### Problem statement
From the line that includes "Click 确定 in the 虚拟内存 dialog" to the last line of the records that follow, copy every line exactly and nothing more, omitting pictures.
** Data to examine follows **
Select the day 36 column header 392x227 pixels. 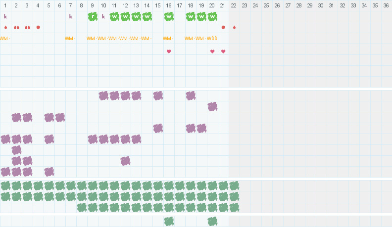click(386, 5)
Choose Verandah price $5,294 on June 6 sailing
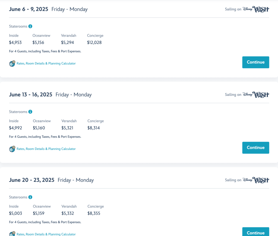The width and height of the screenshot is (278, 236). click(68, 43)
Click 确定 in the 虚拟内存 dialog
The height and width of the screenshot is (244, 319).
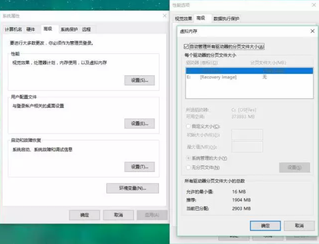[x=265, y=226]
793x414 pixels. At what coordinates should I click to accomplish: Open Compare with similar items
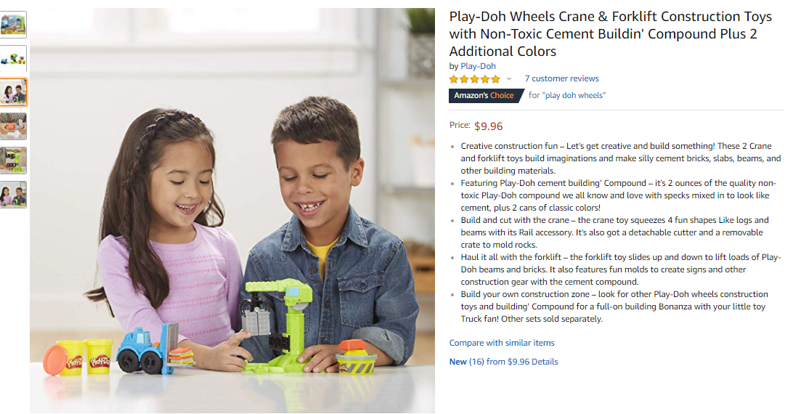tap(502, 343)
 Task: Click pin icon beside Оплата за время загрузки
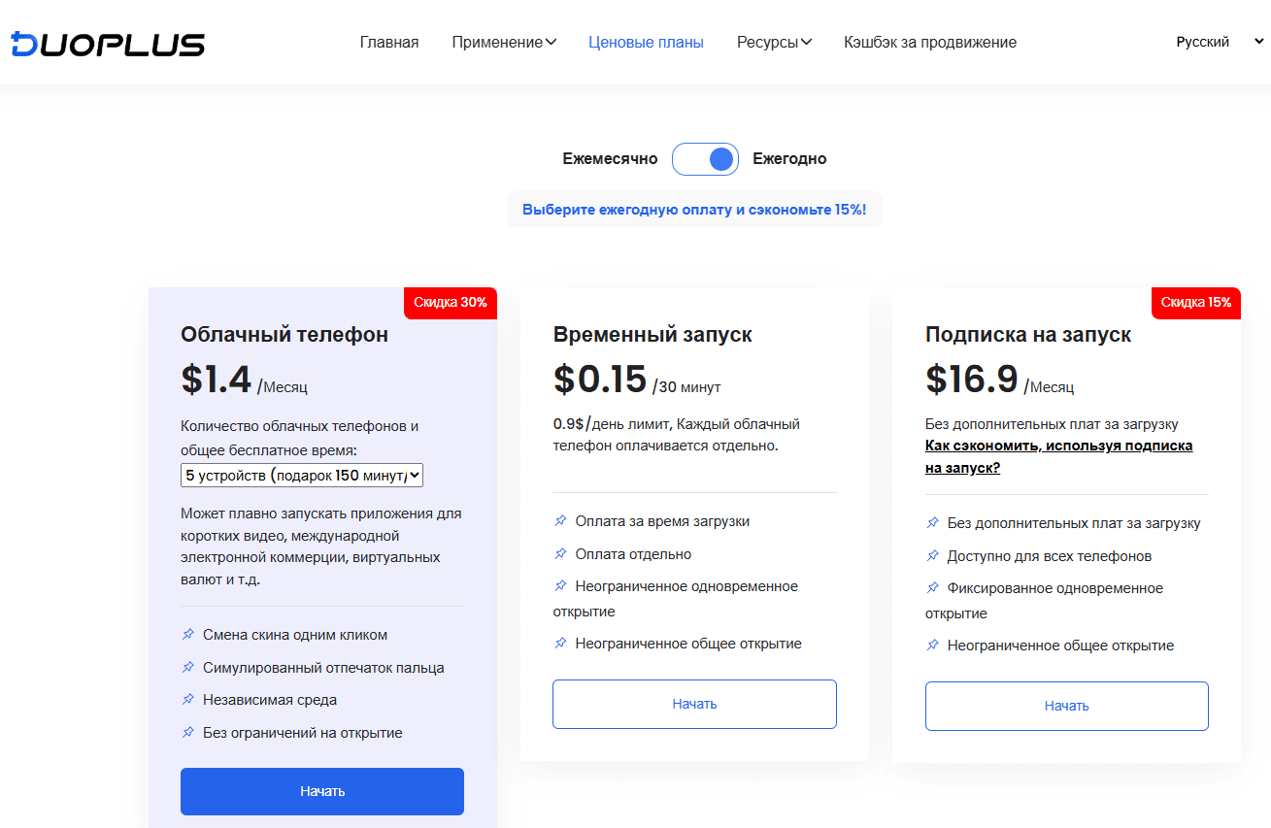pyautogui.click(x=560, y=521)
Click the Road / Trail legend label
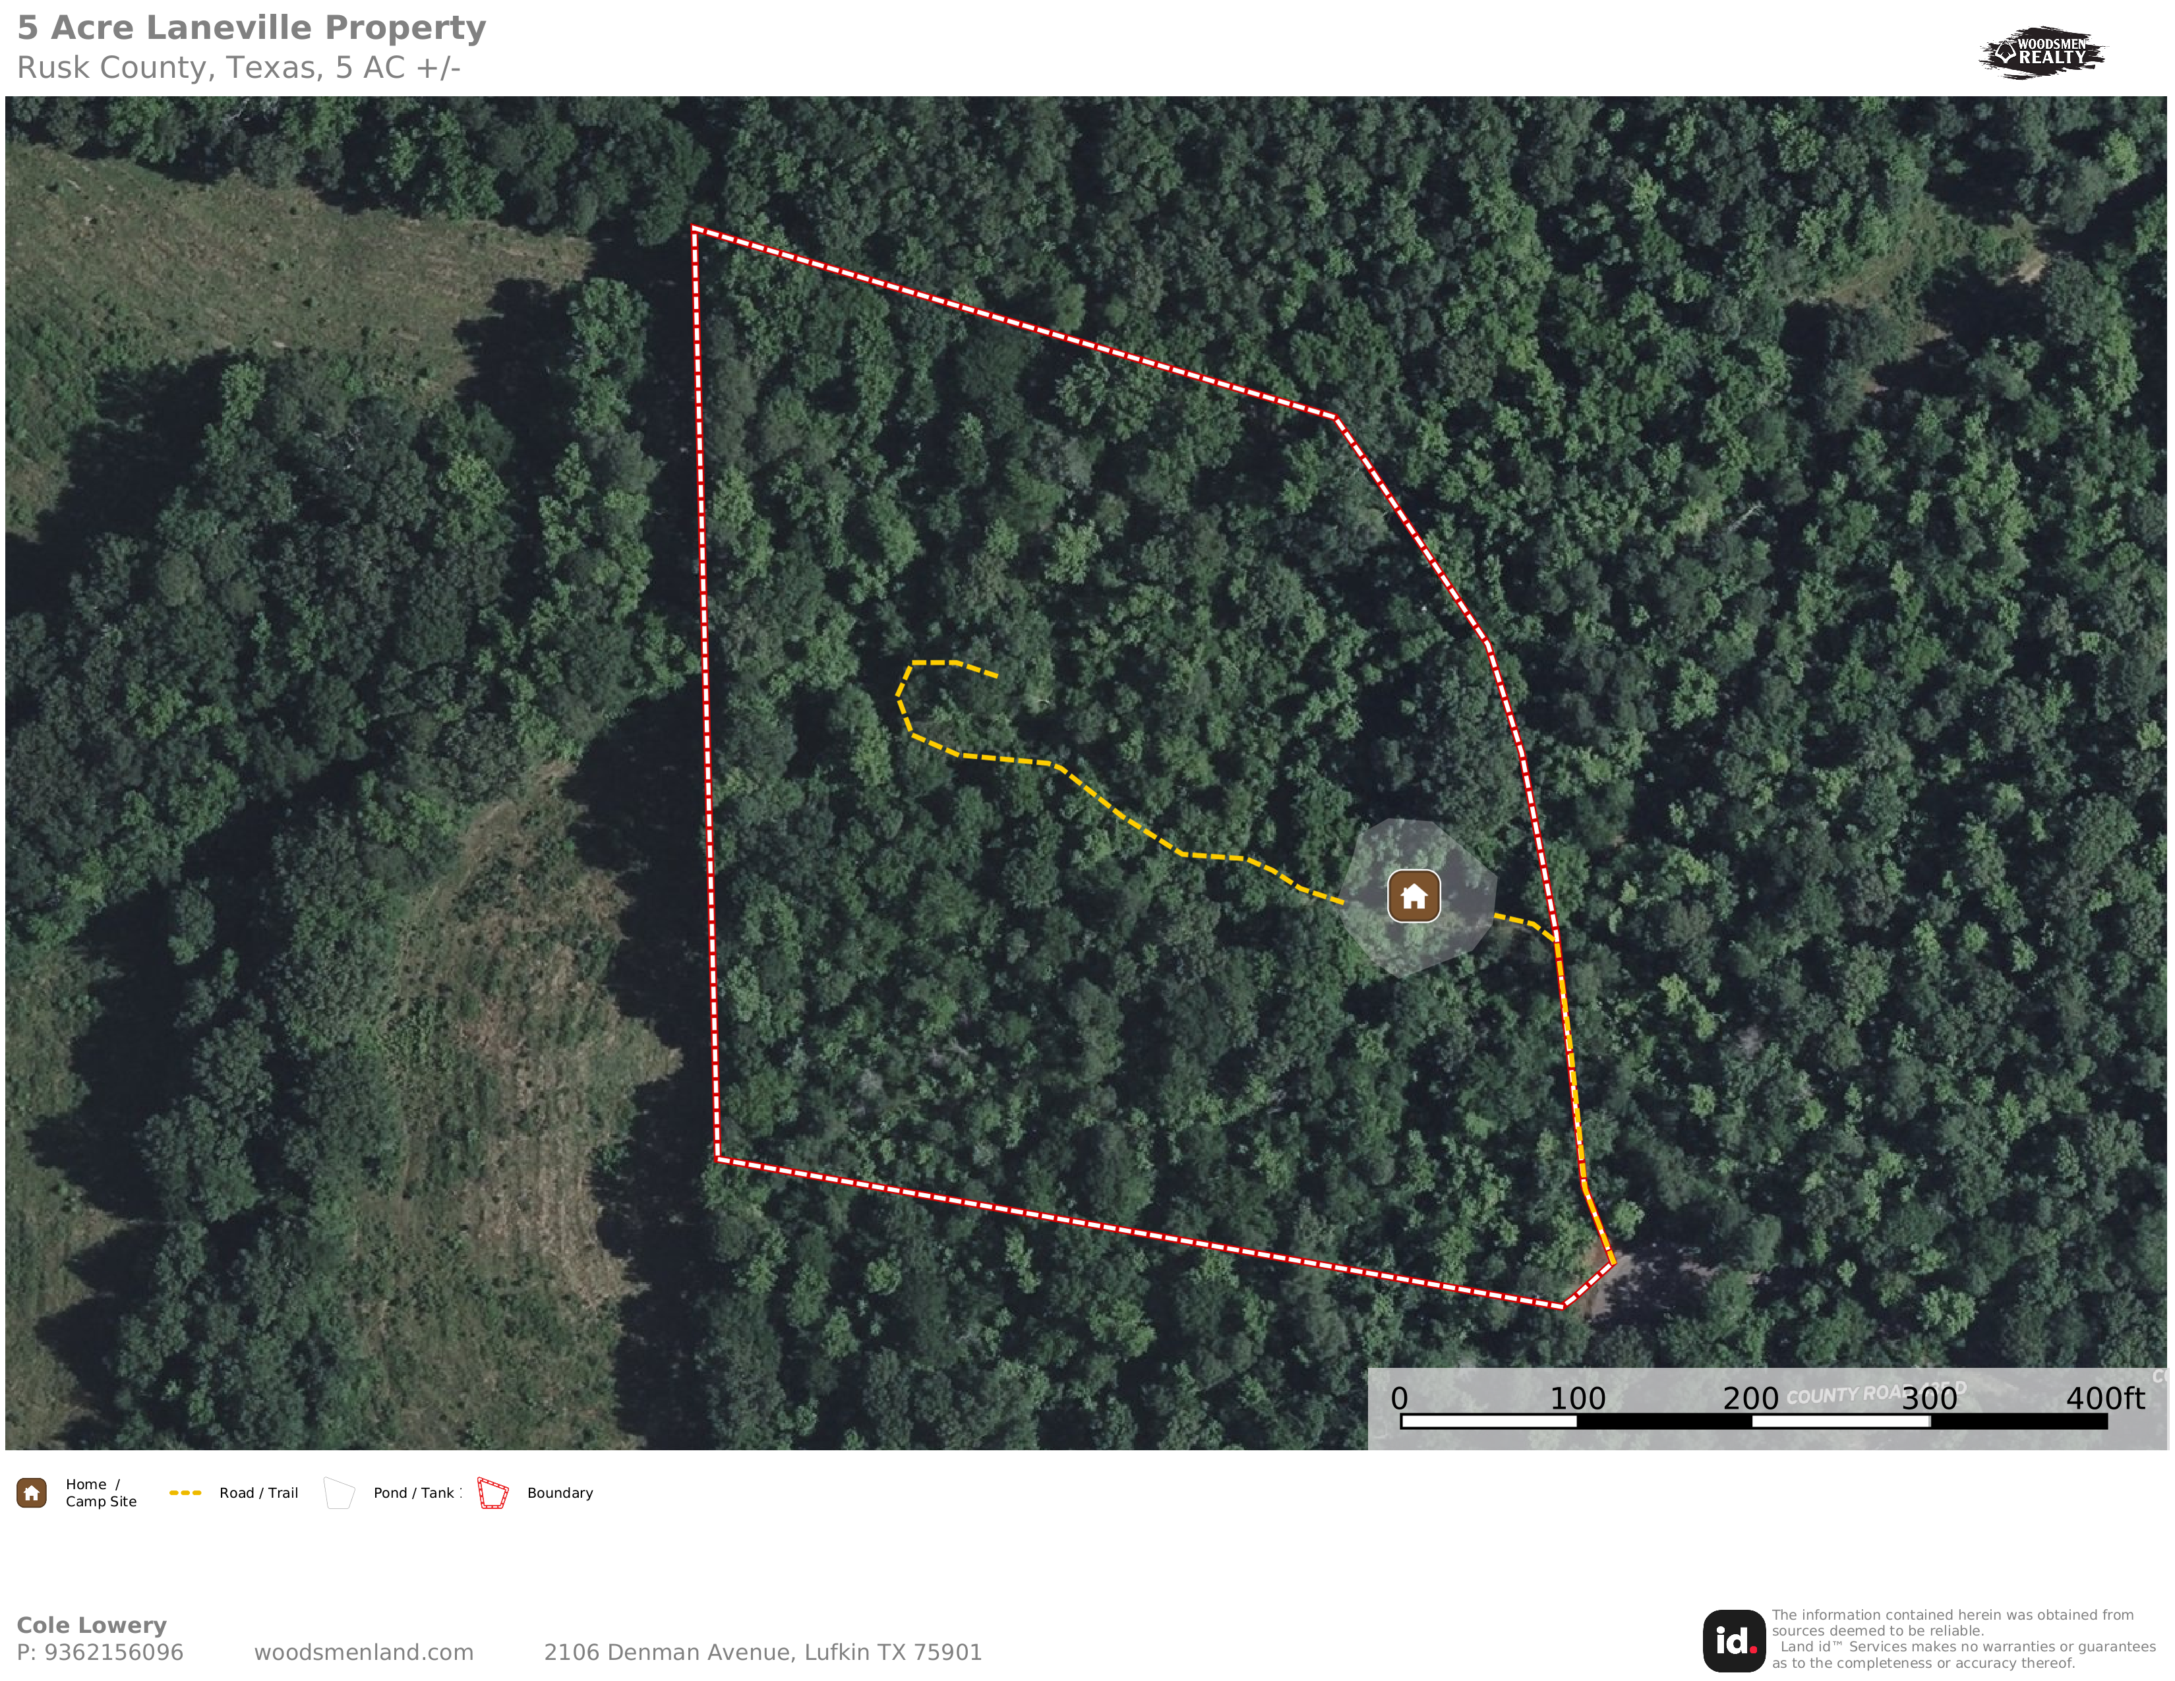Image resolution: width=2175 pixels, height=1681 pixels. click(x=259, y=1493)
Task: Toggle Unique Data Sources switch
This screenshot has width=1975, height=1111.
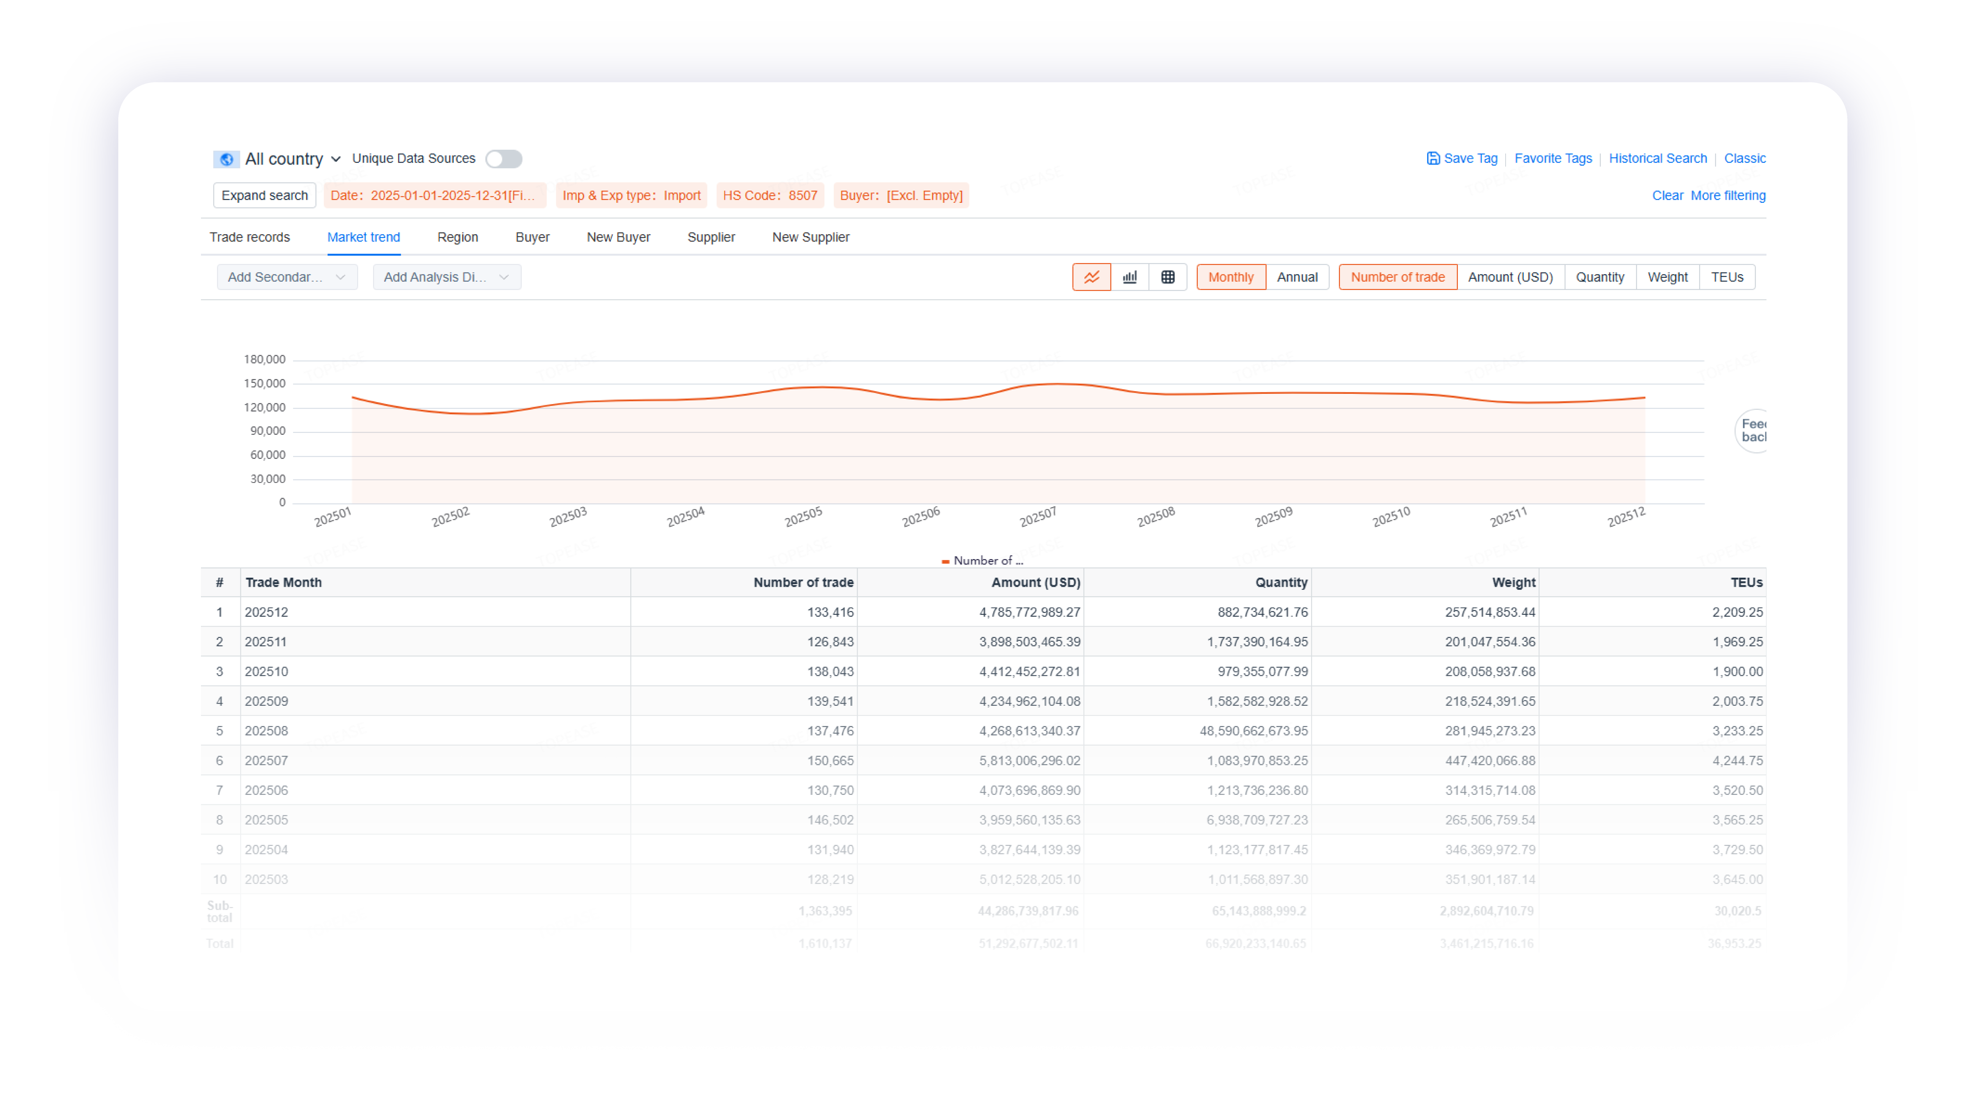Action: 504,159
** End of Data to examine **
### Task solution
Click 确定 in the 虚拟内存 dialog
The height and width of the screenshot is (244, 319).
[x=265, y=226]
793x414 pixels. At what coordinates should I click to accomplish: Open Compare with similar items
tap(502, 343)
 Task: Click pin icon beside Оплата за время загрузки
pyautogui.click(x=560, y=521)
Click the Road / Trail legend label
Image resolution: width=2175 pixels, height=1681 pixels. click(x=259, y=1493)
Task: Toggle Unique Data Sources switch
This screenshot has width=1975, height=1111.
Action: 504,159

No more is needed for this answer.